Wednesday, July 19, 2017

Risk Management and Normalization of Risk

Once in a while we come across a failed project, poor decision or worse a catastrophe. The individual or team behind the decision might be very well experienced. When teams take on risks and plan well ahead for the impacts of these potential scenarios, they build competence and are well equipped to handle these risks. However is many situations the risks are mitigated and no negative impact is ever realized, causing teams to be more aggressive in risk taking, and hence the normalization.

In other words, successes and error-free delivery could lead us to gradually accepting higher levels of risks simply because the subsequent effect from a previous risk never occurred. When this normalization occurs we start to operate outside of acceptable parameters without realizing, potentially falling into trouble.

Tuesday, July 18, 2017

SAP Planning Areas Considerations

Without fine tuning your cloud implementation you might realize less than optimum performance without even noticing. This post shares some recommendations that could fine tune an SAP planning view performance.

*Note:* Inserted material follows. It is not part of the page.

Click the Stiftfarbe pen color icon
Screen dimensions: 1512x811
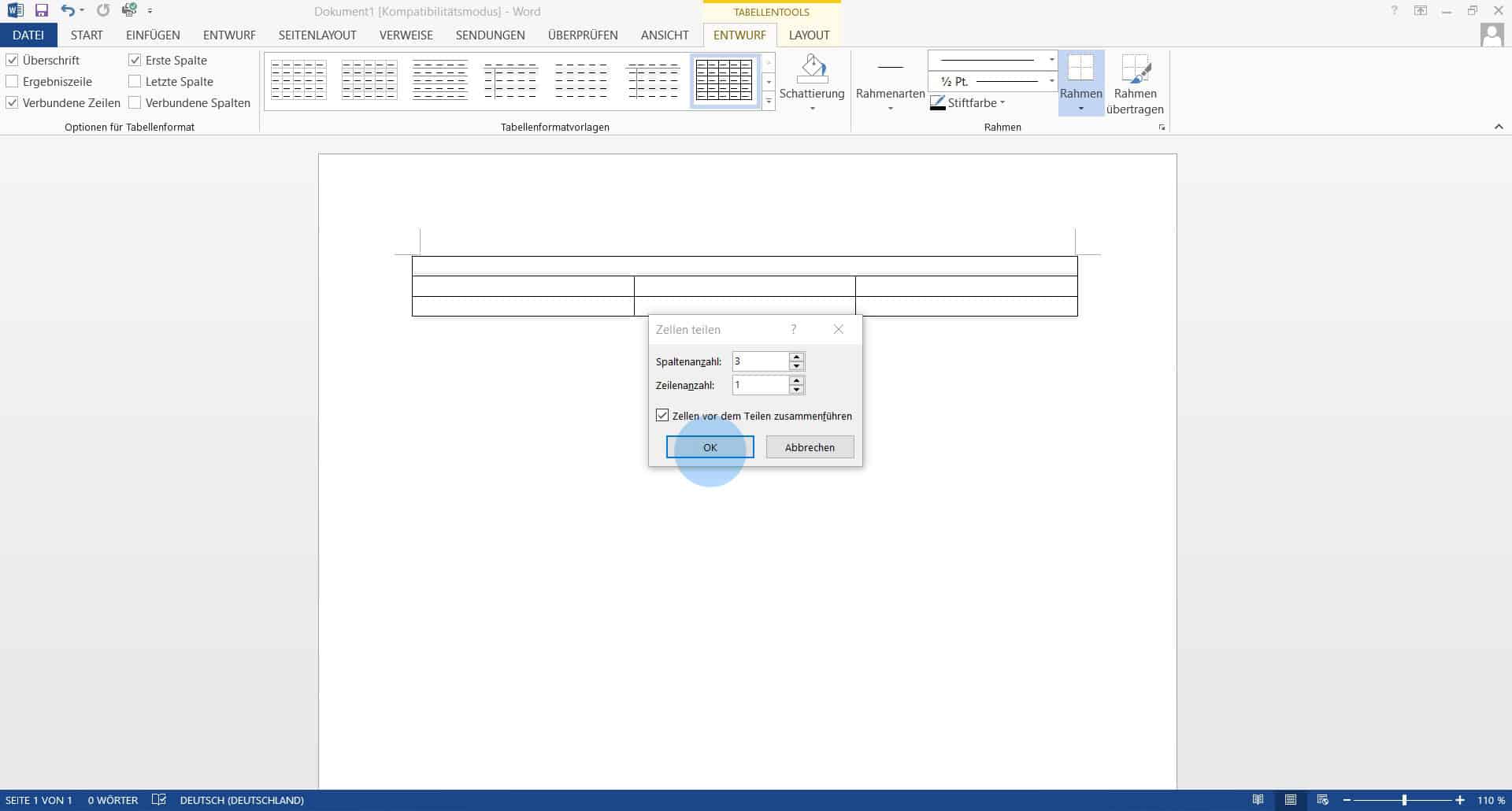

Verify sizing post implementation is accurate after data is loaded as part of go-live activities. Sizing includes data storage, processing memory, data density (number of relevant data output per time period), ex: 1 sale per month, will not be caught in the weekly runs), and safety factors. Processing data on a more frequent basis and keeping the results on the planning view affects the remaining free resources (memory and storage). Sizing should be done during the cloud service acquisition, at end of blueprint, as part of performance testing and after go-live.

Configuration Complexity
Master data types and overall attributes should be kept as minimally as required. Usually clients use 20%-40% of the attributes they have defined in their implementations impacting performance with no true business value realization. Using non-key figure attributes of master data types as root attribute in a planning level is another approach to improve performance. Minimizing the number of calculations that include input levels is another way to improve performance, however care should be taken to avoid the need to increase the number of key figure values needed to store data. On the fly transformations should also be avoided to avoid performance bottlenecks.

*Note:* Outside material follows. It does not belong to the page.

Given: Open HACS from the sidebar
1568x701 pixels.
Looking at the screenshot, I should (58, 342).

The approach used to perform calculations can significantly impact performance. Examples are the selection of key figures for a calculation, the calculation chain, stored key figures inputs, key figures base planning levels, placement and configuration of filters among other factors.

Planning Views
Keeping planning views to a reasonable number of rows is a generally recommended practice. Usually setting the rows to 2000 - 5000 does not impact performance negatively. Utilizing VBA-based templates instead of formula-based templates is another approach to improve performance as recommended by SAP. Using filters in templates when saving and opening templates is highly recommended to ensure reasonable load times. In SAP 1708 users will receive a warning message if no filters are defined in a planning view.

Running Operators as User-Defined Scenarios
Algorithms such as multi-stage inventory optimization affect the whole supply chain network. This large run-time can cause time-outs when run in simulation mode. A recommendation is to run these simulations as user-defined scenarios for improved performance.